*PROBLEM TO SOLVE*:
Return only the lines of the data below from the line with "You are a computer-use" up to and including the line with "Select Hide Partition in the context menu", exactly as written, with the pictures omitted.

*MATERIAL FOR THIS EXERCISE*:
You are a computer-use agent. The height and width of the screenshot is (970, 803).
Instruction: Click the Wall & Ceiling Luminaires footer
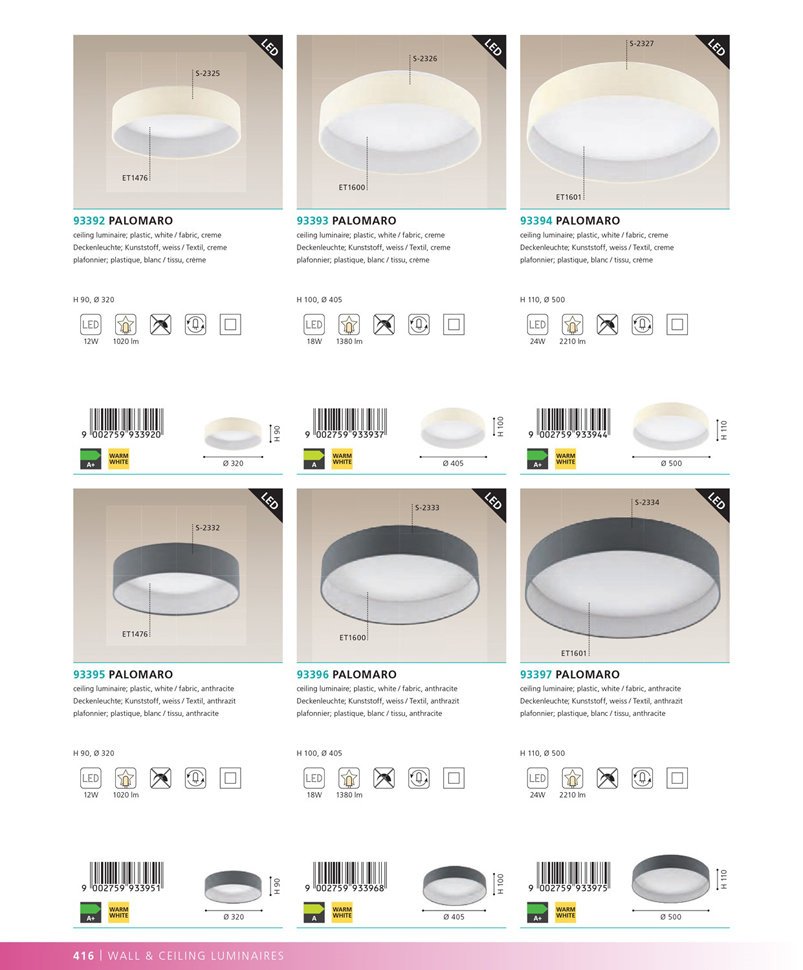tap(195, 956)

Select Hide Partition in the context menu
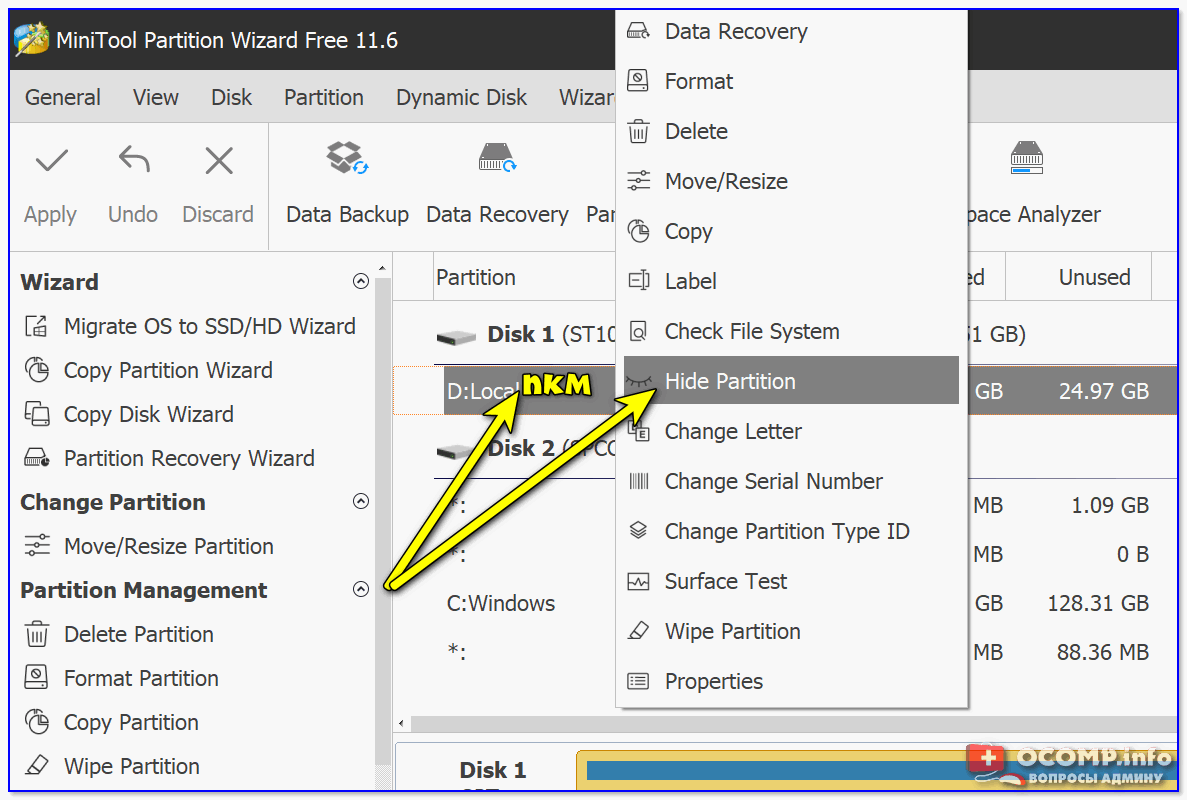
--
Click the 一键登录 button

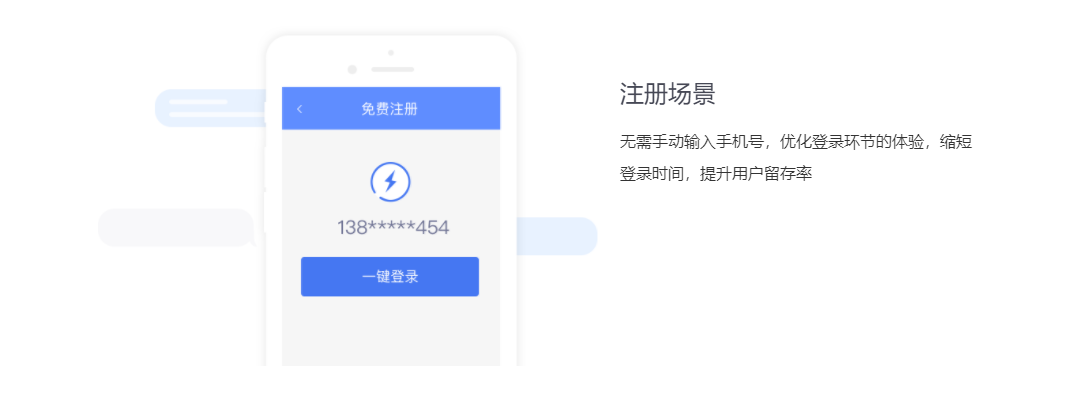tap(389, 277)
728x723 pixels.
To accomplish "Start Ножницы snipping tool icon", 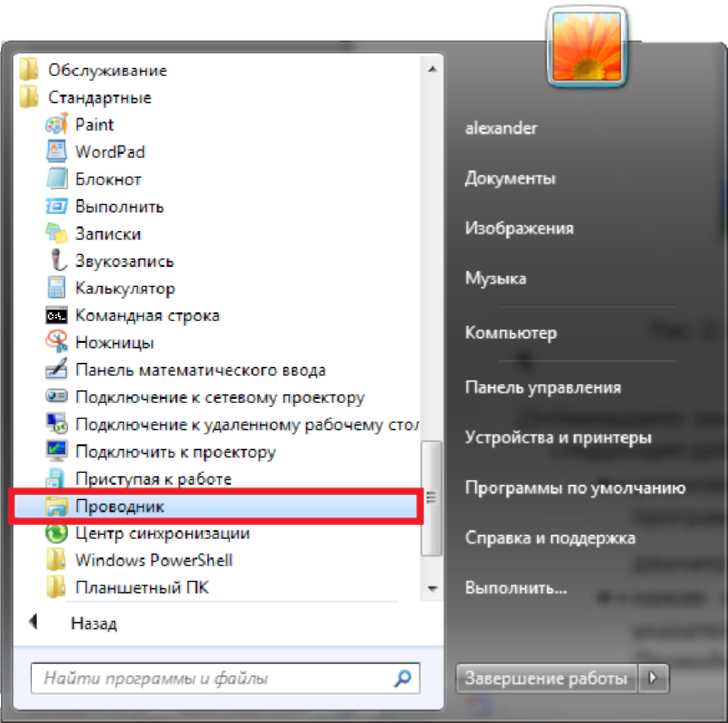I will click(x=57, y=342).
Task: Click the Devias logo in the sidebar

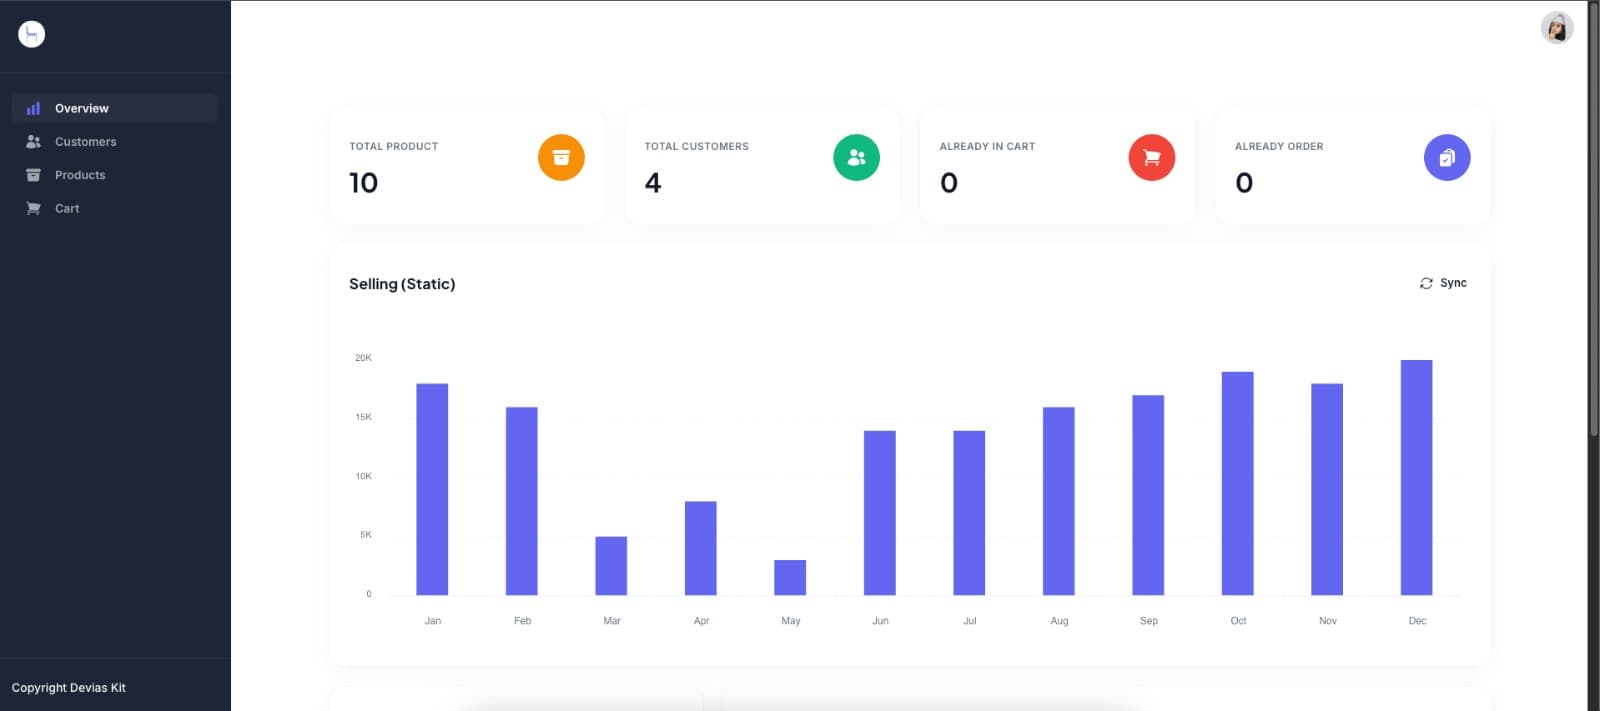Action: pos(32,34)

*ANSWER TO THIS EXERCISE*:
You are a computer-use agent. The height and width of the screenshot is (970, 803).
Instruction: Click the Wall & Ceiling Luminaires footer
tap(195, 956)

Select Hide Partition in the context menu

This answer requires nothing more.